Paris. Ville tentaculaire dévoreuse de rêves, elle recrache la dépouille des parvenus qui pensaient s’y faire un nom. Les provinciaux se précipitent dans ses rues boueuses, entrent dans ce monde où l’argent est roi, où l’ascension sociale est possible, oui, mais à quel prix ?
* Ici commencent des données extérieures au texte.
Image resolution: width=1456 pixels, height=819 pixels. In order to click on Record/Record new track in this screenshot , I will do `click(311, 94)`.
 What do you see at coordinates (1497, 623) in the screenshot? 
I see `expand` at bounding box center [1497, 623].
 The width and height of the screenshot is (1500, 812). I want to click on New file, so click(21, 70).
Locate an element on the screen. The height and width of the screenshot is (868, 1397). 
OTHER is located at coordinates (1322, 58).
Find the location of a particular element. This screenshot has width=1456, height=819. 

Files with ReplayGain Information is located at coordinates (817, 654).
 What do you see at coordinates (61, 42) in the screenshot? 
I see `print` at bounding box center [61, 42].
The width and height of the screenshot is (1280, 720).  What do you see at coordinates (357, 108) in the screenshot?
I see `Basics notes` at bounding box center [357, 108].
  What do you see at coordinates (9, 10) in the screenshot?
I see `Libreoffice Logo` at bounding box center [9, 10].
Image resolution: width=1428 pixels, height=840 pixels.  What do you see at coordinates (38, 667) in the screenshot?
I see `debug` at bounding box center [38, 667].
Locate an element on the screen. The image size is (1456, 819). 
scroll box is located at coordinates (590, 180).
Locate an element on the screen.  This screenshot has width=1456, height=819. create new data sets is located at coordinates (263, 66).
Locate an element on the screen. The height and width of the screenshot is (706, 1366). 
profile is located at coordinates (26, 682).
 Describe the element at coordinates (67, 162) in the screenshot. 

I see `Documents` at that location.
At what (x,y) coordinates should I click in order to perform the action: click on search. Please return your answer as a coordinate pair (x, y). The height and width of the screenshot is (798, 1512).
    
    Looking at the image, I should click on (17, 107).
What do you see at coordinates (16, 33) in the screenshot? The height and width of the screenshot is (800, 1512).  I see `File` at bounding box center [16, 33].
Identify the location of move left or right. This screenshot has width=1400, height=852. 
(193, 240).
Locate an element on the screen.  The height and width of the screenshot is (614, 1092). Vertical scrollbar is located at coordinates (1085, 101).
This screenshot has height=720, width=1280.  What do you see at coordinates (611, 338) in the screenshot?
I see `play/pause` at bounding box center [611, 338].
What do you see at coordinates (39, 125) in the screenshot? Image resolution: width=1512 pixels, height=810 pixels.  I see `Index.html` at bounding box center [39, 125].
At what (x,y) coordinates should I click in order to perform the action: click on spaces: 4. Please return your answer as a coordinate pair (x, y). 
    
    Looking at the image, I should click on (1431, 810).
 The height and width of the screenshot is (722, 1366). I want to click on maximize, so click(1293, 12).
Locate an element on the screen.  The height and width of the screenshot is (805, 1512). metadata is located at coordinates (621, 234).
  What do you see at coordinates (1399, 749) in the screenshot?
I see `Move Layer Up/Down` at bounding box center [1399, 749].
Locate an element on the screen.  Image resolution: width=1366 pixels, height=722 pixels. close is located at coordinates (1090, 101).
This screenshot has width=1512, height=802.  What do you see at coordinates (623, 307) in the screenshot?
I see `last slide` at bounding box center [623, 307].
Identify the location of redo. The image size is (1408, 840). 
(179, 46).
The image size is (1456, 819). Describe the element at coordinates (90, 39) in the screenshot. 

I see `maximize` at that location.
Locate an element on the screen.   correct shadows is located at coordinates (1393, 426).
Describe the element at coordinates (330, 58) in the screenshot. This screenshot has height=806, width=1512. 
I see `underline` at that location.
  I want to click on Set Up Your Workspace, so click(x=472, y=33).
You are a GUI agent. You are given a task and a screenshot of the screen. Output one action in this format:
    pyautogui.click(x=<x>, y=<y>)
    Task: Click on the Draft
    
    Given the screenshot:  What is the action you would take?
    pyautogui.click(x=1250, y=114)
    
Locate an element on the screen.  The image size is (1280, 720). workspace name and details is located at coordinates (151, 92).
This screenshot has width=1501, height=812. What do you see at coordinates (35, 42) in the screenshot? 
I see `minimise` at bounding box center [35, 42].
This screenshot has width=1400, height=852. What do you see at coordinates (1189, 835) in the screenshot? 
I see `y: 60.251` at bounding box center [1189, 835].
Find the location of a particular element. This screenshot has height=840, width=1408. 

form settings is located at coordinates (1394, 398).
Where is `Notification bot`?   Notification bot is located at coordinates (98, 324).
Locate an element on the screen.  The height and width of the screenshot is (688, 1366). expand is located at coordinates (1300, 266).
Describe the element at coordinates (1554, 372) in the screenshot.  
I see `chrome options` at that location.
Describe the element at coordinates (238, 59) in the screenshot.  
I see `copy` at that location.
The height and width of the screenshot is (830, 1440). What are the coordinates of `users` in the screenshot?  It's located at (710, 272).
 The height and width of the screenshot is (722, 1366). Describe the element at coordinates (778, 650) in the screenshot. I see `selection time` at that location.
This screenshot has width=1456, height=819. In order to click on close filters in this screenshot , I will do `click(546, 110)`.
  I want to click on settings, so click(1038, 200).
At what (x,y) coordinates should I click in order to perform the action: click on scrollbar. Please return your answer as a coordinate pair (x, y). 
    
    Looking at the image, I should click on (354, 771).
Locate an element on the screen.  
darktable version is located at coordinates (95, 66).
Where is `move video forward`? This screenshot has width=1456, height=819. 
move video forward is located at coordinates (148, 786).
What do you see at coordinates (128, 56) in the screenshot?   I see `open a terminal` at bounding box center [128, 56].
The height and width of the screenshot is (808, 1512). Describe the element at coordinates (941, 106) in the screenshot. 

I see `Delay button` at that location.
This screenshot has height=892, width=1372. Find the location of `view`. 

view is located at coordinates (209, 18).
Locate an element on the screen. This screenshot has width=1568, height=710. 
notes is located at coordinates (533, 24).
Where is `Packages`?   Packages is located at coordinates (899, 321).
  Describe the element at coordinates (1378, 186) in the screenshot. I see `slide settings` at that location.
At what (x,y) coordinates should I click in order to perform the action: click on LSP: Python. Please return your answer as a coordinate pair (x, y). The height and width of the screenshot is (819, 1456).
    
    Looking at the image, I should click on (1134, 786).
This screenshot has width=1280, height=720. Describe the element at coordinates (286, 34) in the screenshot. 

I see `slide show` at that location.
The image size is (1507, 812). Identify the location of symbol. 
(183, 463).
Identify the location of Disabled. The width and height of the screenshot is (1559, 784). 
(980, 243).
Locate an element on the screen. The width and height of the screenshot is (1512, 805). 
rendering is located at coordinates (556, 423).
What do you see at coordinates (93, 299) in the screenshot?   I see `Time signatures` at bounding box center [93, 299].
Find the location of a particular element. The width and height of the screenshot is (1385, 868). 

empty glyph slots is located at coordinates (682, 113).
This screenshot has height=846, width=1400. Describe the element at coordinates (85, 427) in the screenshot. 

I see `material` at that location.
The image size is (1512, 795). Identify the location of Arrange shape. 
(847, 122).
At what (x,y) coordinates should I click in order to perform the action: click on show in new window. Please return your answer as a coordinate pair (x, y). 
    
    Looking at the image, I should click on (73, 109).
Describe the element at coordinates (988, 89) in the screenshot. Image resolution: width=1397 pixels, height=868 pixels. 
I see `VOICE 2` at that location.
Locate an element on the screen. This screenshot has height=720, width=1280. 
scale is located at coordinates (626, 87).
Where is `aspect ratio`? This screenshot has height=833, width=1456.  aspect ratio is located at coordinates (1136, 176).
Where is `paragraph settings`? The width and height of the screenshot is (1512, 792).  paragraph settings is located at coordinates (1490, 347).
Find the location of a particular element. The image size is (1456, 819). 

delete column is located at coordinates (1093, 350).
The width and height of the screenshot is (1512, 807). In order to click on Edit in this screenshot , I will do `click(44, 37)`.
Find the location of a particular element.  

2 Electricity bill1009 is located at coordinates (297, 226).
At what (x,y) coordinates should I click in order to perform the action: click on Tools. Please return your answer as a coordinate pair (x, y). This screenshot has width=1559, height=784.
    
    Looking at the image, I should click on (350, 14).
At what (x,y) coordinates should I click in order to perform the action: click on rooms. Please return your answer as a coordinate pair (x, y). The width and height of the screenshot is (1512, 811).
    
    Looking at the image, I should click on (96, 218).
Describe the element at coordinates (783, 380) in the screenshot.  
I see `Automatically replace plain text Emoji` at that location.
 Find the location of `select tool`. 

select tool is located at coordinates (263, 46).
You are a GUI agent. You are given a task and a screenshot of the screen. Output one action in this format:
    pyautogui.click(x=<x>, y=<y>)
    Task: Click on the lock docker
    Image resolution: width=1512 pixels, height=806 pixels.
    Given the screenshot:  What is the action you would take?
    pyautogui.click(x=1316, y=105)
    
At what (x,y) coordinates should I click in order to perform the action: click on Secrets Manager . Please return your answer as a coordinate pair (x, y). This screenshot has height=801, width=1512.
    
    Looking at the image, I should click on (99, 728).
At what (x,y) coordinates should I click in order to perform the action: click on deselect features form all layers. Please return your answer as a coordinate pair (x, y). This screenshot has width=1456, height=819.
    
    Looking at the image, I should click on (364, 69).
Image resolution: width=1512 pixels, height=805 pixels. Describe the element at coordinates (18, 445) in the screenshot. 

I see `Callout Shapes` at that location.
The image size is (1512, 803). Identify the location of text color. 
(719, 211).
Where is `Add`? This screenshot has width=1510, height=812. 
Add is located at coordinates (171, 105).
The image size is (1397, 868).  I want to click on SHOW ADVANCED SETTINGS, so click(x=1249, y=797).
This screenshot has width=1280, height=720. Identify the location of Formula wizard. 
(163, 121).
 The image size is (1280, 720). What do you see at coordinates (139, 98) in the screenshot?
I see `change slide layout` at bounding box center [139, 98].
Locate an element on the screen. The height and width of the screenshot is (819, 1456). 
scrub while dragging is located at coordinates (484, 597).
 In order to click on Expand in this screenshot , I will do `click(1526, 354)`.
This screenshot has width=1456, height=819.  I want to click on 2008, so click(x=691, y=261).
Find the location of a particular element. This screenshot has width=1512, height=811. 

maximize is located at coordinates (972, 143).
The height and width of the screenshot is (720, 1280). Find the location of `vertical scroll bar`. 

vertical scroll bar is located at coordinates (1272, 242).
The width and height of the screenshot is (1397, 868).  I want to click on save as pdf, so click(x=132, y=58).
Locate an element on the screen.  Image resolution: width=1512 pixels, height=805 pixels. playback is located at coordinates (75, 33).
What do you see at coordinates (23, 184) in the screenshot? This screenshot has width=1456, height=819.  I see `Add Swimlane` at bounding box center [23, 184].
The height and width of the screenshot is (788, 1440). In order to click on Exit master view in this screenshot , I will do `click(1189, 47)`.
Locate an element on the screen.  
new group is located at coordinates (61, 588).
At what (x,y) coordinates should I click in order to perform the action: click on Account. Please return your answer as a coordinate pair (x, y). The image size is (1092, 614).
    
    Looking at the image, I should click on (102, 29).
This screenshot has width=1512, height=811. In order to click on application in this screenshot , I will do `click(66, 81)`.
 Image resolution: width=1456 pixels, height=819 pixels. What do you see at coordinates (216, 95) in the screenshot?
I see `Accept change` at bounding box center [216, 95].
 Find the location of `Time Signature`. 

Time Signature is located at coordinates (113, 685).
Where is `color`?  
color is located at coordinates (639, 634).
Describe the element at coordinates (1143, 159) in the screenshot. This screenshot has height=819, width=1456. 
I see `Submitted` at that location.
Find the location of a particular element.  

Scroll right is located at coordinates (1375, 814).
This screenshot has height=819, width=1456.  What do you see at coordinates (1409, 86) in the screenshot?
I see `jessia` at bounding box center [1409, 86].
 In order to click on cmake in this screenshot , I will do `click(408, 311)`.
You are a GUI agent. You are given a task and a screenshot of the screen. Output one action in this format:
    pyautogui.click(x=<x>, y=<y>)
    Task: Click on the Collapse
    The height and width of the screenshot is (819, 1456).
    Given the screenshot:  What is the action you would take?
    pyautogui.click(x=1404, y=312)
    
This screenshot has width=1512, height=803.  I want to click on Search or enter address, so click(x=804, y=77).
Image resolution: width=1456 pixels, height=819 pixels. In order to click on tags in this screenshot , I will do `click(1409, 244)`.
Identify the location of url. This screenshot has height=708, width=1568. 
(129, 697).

Par Camille Sainson, journaliste collaboratrice
Lucien est un jeune poète naïf et innocent qui va tenter sa chance là où les particules ont toutes leur importance et règnent au sommet de la société. Embauché dans un journal pour rédiger des critiques acerbes sur l’actualité culturelle, il est bien vite confronté aux manigances du métier ; les actionnaires s’enrichissent à coup de fausses rumeurs et de polémiques. Au diable l’amour de la littérature, de l’art et des belles choses, il faut surtout courir après le profit. Sur fond d’industrialisation, de reproduction de masse et d’atteintes à la liberté de la presse, la plume gorgée d’encre devient une arme mortelle autant pour celui qui est visé que pour celui qui la manie. Lucien, aveuglé par le succès, se retrouve au milieu d’un tourbillon de robes aristocratiques, de jeux de pouvoir et d’ambitions, de paillettes et de musique, un monde où les verres ne sont jamais vides, où le champagne coule à flots. Mais Balzac, plus que lucide sur les déboires de son époque, ne laissera pas son personnage s’en sortir si facilement. Le titre, Illusions Perdues, n’évoque pas une comédie légère et romantique, mais assène violemment le couperet et annonce la tragédie à venir. Entre amour perdu et amitiés déçues, la descente aux Enfers est rapide, le rideau tombe, les illusions se brisent, éparpillant leurs éclats encore brillants de fortune et de succès, ne laissant que des fragments tranchants prêts à verser le sang. Si Zola n’épargnait pas son Claude Lantier, Balzac offre une porte de sortie à son personnage. Condamné à rentrer dans sa province, Lucien peut se remettre à écrire au milieu de ses marguerites, sa plume désormais alourdie par le deuil et la désillusion. Est-ce le prix à payer pour faire de l’art ? Le narrateur serait probablement de cet avis.
Sacré césar du meilleur film, des meilleurs décors et costumes, fort des prestations de Vincent Lacoste, césar du meilleur acteur dans un second rôle, et de Benjamin Voisin, meilleur espoir masculin, Illusions Perdues rafle pas moins de 7 prix sur les 17 catégories. Le Paris du XIXe siècle se dresse, imperturbable, derrière la caméra de Xavier Giannoli, qui, tel un chirurgien, dissèque et met en lumière les viscères gangrénés de cette société. Malheureusement, quelques sous-entendus braquent le projecteur sur notre siècle, il semblerait que cette Comédie humaine ne soit pas terminée, que les enjeux politico-économiques tirent encore les ficelles de la presse.
On s’en remet donc à la beauté du film, à Shubert, Strauss ou même Vivaldi qui font vibrer les cordes de leurs instruments, participant à cette valse effrénée où la gloire n’est qu’un vain mot, où l’art ne règne plus en maître, où les illusions, épuisées, meurent en silence sur la scène.